Bishop James Conley of Lincoln, Nebraska has said there is “uncertainty and confusion” within the Church over moral teaching, including “at a very high level” of the hierarchy.

While praising Pope Francis, the bishop also discussed the role of the papacy, saying that even popes “cannot overturn what has been infallibly taught”.

Bishop Conley’s remarks came in an interview with Professor Robert George of Princeton University, which appears as a chapter in a new book, Mind, Heart, and Soul: Intellectuals and the Path to Rome.

The bishop was asked about the divisions within the Church. He replied that “there seem to be some voices within the Church, some at a very high level, that are calling into question some fundamental truths about the human person”. Bishop Conley, who chairs the US bishops’ Subcommittee for the Promotion and Defense of Marriage, said he was especially referring to truths about marriage and sexuality.

“These truths have long been taught by the Church,” Bishop Conley told Professor George, “and were strongly reaffirmed by Pope John Paul and Pope Benedict. Questions concerning the nature and function of conscience, sin and the moral act, intrinsic evil, and the natural law.”

Bishop Conley said that “some voices” were “very disturbing. And some of them are very important voices – theologians and even bishops, archbishops, and cardinals”. But despite these “deepening divisions”, the bishop said he was not “shaken”. “I have confidence that the Holy Spirit will eventually sort it all out and not let the Church go off the rails.”

Bishop Conley said he thought Pope Francis upheld the Church’s teachings. The bishop also considered “what the faithful Catholic would be bound by conscience to do if, God forbid, his or her properly formed conscience were to come into conflict with something a pope says.

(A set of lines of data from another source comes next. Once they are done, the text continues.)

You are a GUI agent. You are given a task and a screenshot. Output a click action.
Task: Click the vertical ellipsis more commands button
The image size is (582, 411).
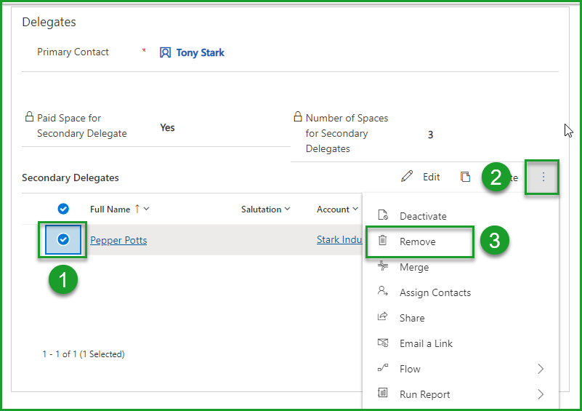(x=543, y=177)
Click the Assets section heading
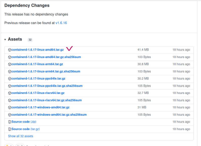Screen dimensions: 201x146 pos(15,39)
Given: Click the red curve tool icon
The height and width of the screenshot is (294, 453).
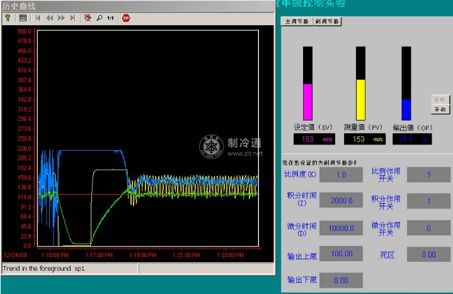Looking at the screenshot, I should (88, 18).
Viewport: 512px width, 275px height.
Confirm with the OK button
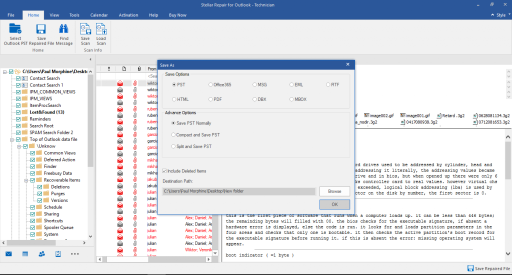click(335, 205)
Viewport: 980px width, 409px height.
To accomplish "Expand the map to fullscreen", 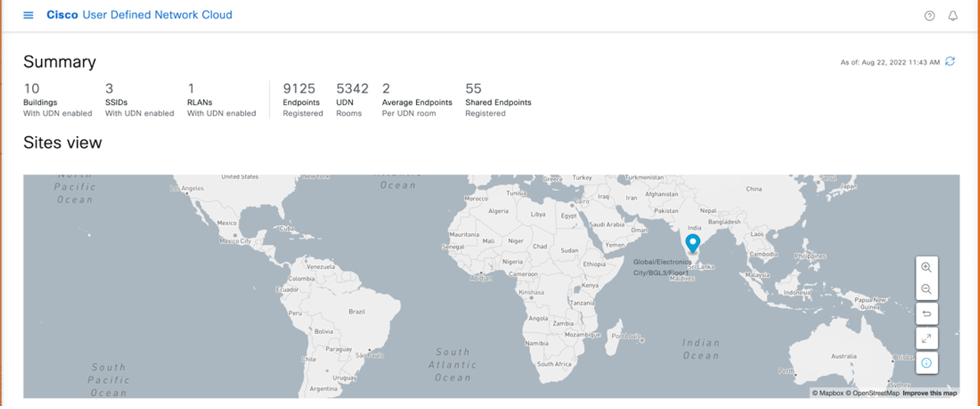I will [x=927, y=338].
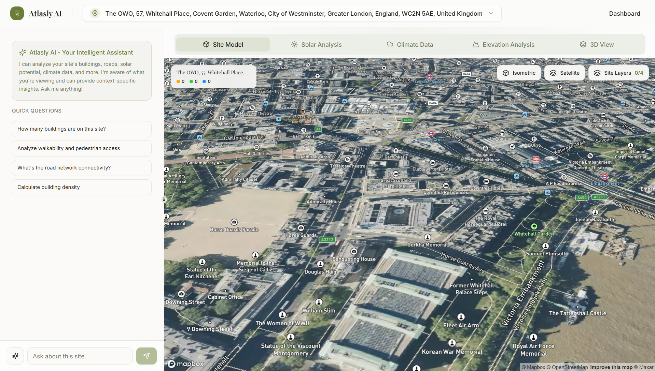Toggle the Satellite imagery view
This screenshot has height=371, width=655.
(x=565, y=73)
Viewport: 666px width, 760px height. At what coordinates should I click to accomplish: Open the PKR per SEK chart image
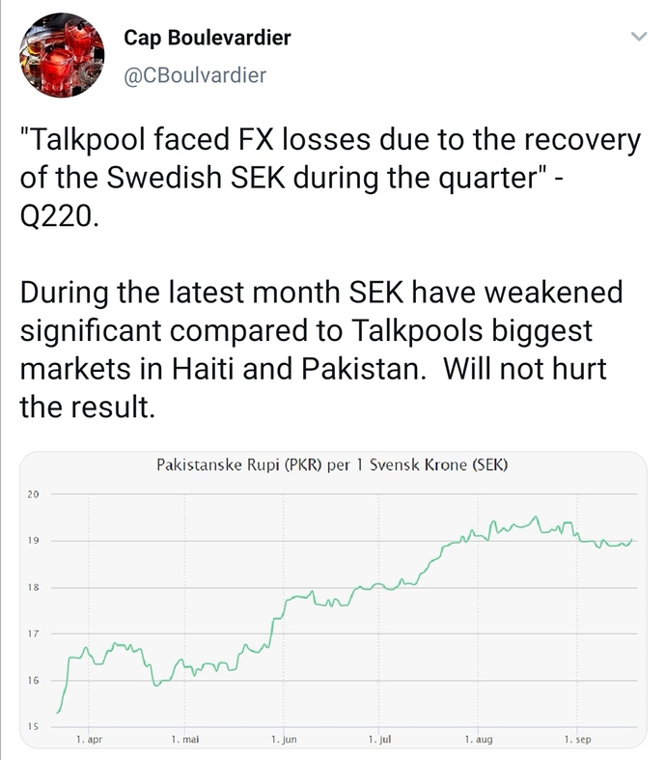click(x=333, y=600)
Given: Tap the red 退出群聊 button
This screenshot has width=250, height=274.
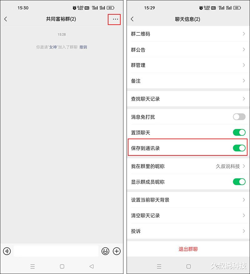Looking at the screenshot, I should click(188, 249).
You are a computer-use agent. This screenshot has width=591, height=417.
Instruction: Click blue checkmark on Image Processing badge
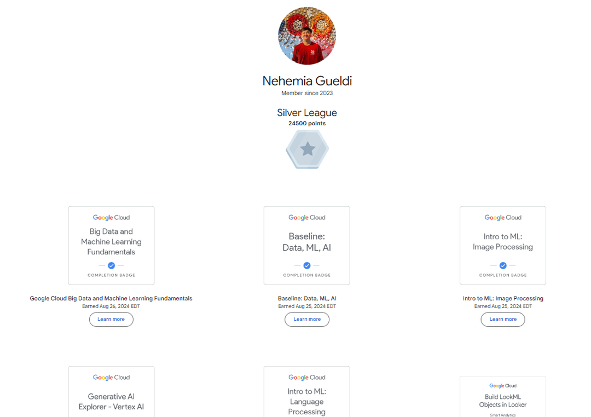coord(503,265)
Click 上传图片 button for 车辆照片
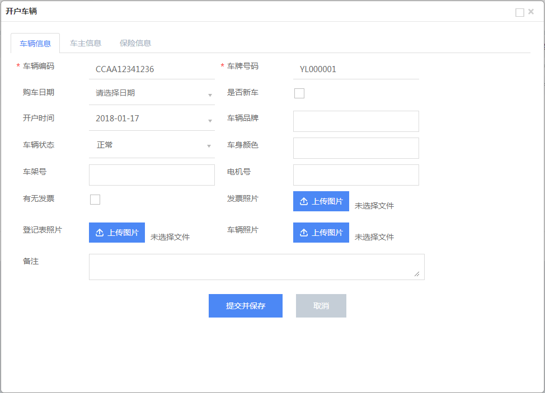Image resolution: width=545 pixels, height=393 pixels. coord(321,233)
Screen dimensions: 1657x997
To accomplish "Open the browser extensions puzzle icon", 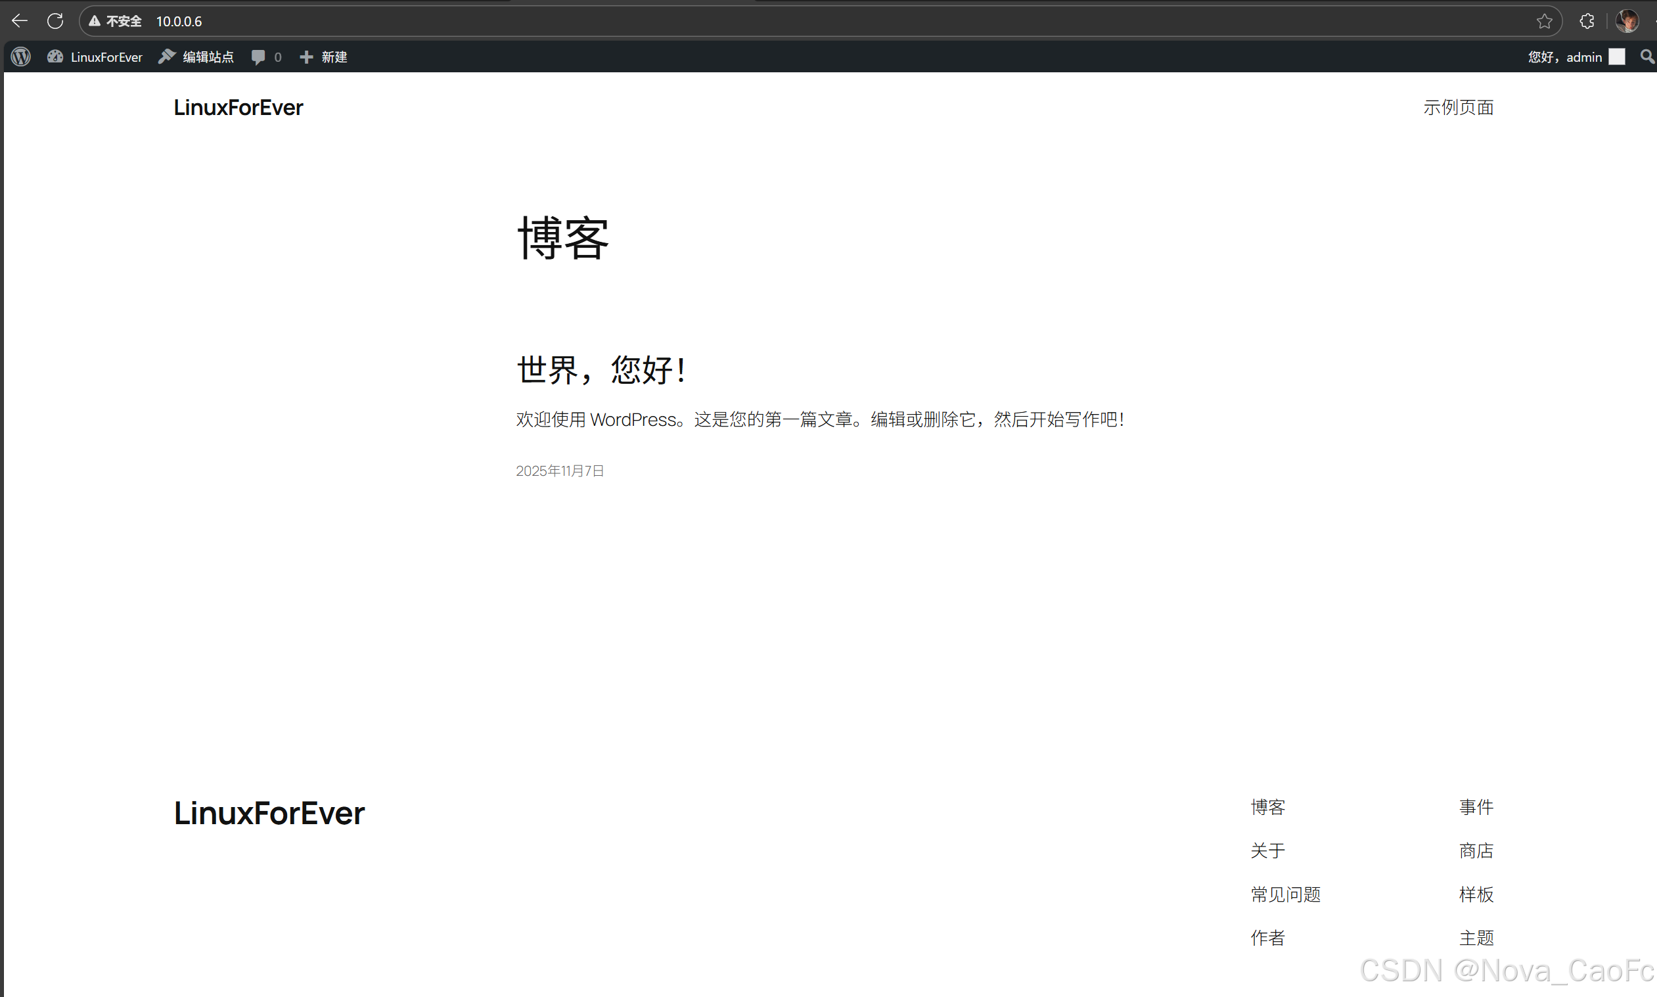I will point(1586,21).
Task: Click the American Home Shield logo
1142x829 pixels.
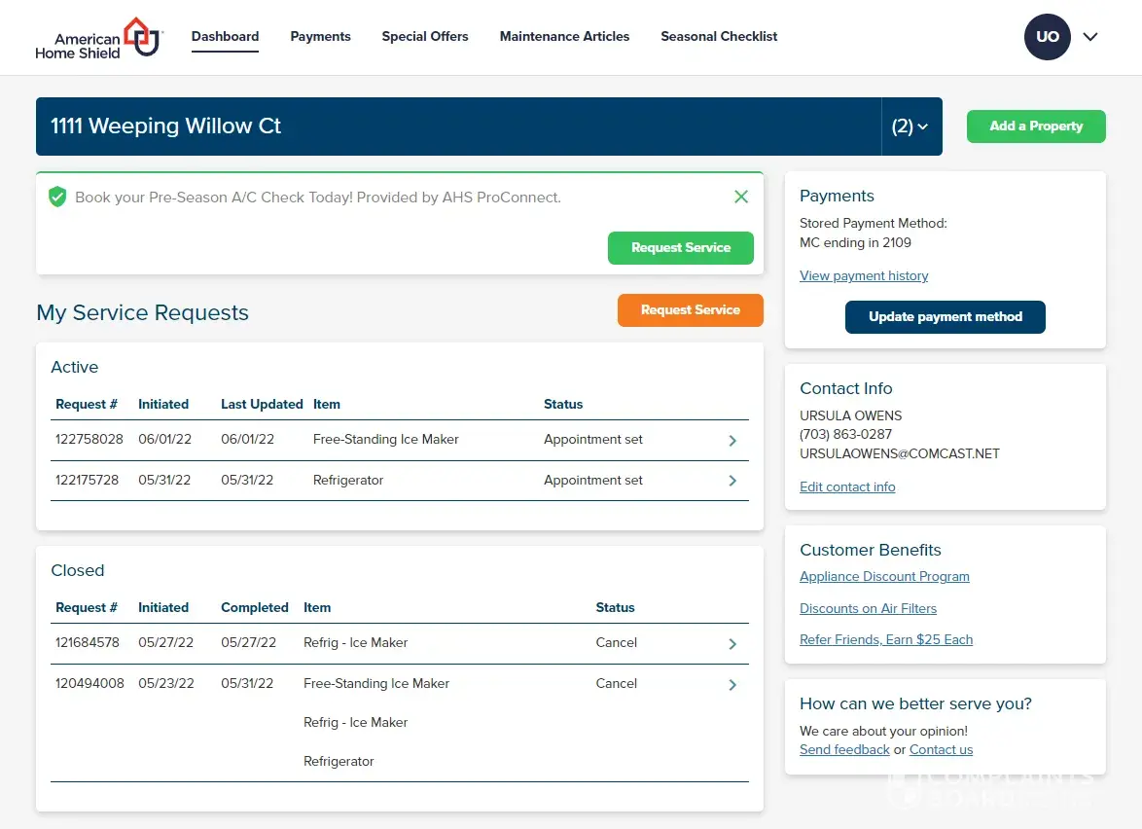Action: point(97,37)
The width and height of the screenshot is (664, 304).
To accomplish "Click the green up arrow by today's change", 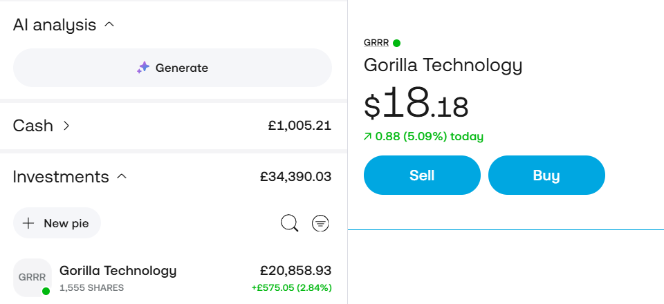I will (367, 137).
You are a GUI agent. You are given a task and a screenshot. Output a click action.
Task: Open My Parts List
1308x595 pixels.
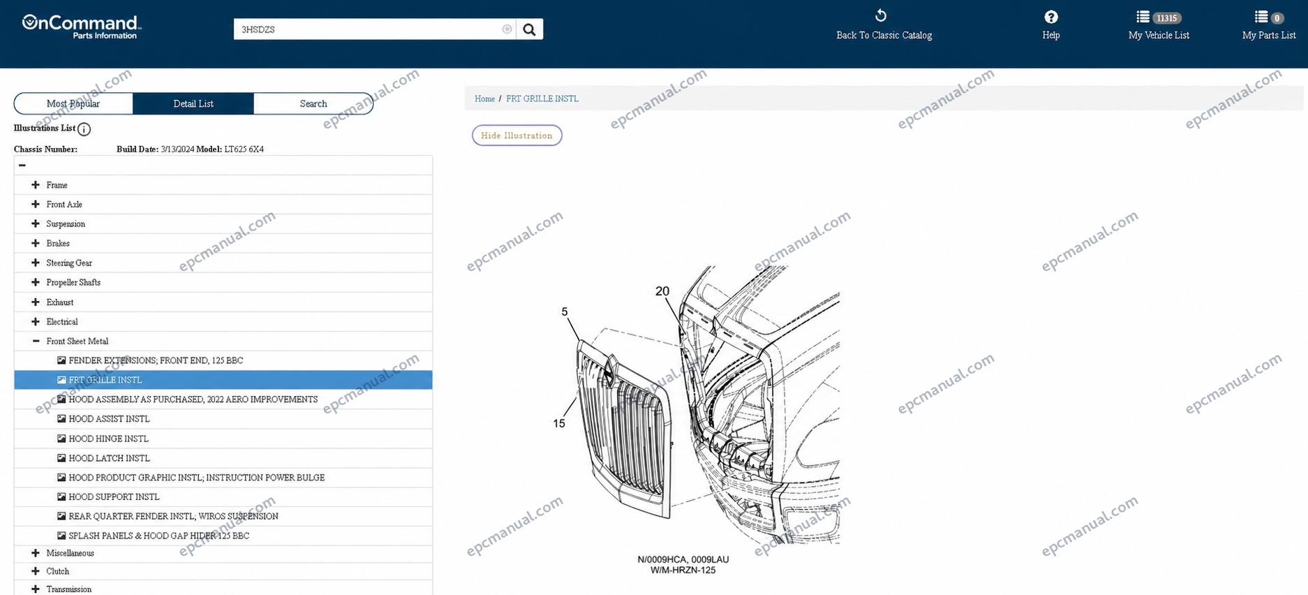[1268, 25]
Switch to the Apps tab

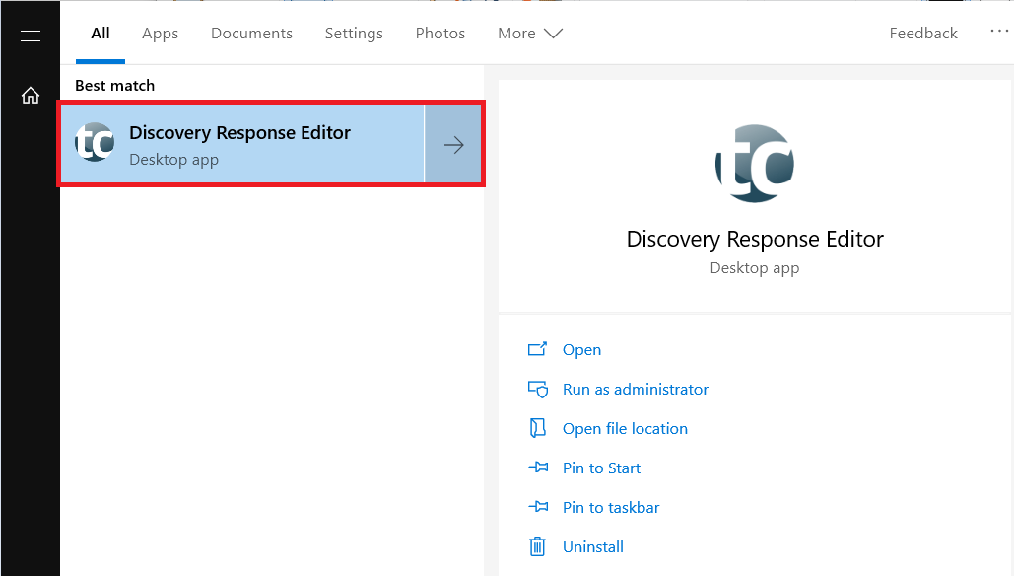160,34
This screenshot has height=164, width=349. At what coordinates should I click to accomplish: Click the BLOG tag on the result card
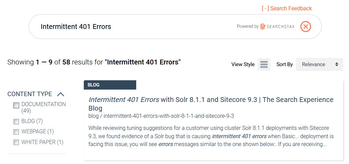pos(110,85)
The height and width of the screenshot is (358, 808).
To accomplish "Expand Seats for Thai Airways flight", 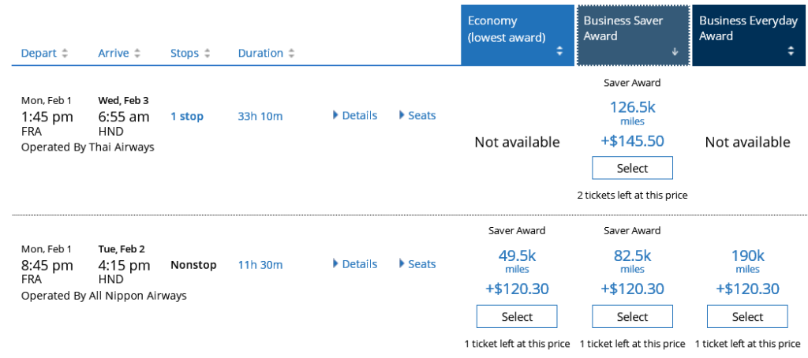I will (x=417, y=116).
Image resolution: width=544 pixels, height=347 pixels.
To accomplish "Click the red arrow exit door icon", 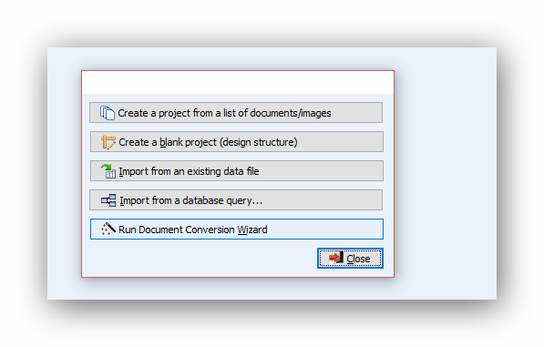I will 336,258.
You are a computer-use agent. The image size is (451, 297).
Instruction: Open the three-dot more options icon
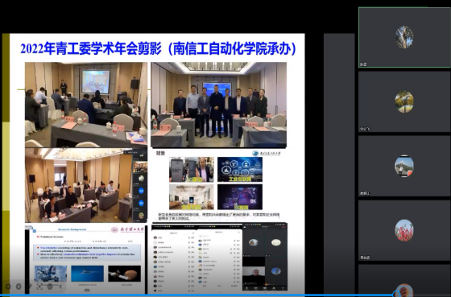(50, 287)
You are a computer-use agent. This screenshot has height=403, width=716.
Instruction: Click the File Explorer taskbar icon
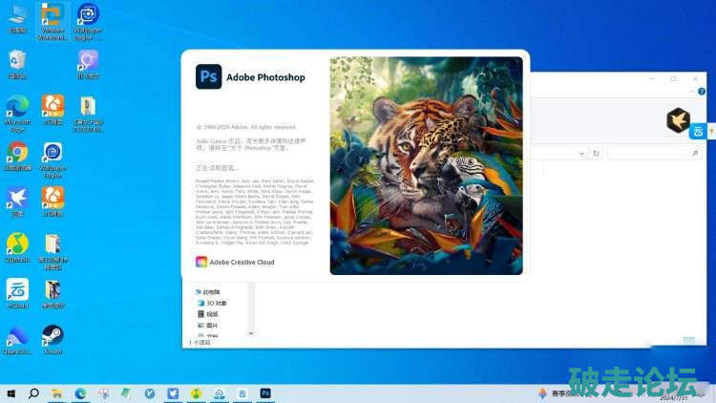[x=58, y=392]
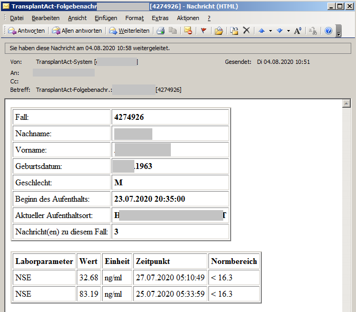Open the Datei menu
This screenshot has height=312, width=356.
tap(16, 18)
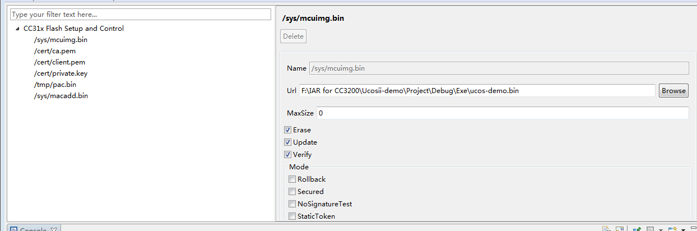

It could be Pope Francis or any pope.”

Under such circumstances, the bishop argued, it would be necessary to “go with the sensus fidelium” – “the belief of the Church through the ages, yesterday, today, and forever”. Bishop Conley distinguished between the sensus fidelium – “the Church’s firm, constant, and true teaching” – and modern dissent about, for instance, contraception.

Bishop Conley said that there were “rare” times in history when a pope has said “something that contradicts or is logically inconsistent with the firm and constant teaching of the Church on a matter of faith or morals”. If this happens, he said, it is important to remember that “the pope cannot overturn what has been infallibly taught, whether by the papal magisterium itself or by an ecumenical council or by the ordinary universal magisterium.” Popes are “not dictators”, he said, and “the faith of the Church does not lie in a pope”.

Bishop Conley said that Blessed John Henry Newman could help Catholics to “understand the office of Peter, especially in the present pontificate”. While Newman “had a very healthy respect, obedience, and admiration for the papacy”, he also “knew that not every utterance that came out of a pope’s mouth is necessarily authentic Christian doctrine.” Bishop Conley said this awareness made Newman unpopular with powerful figures, and may have prevented Newman from being made a bishop.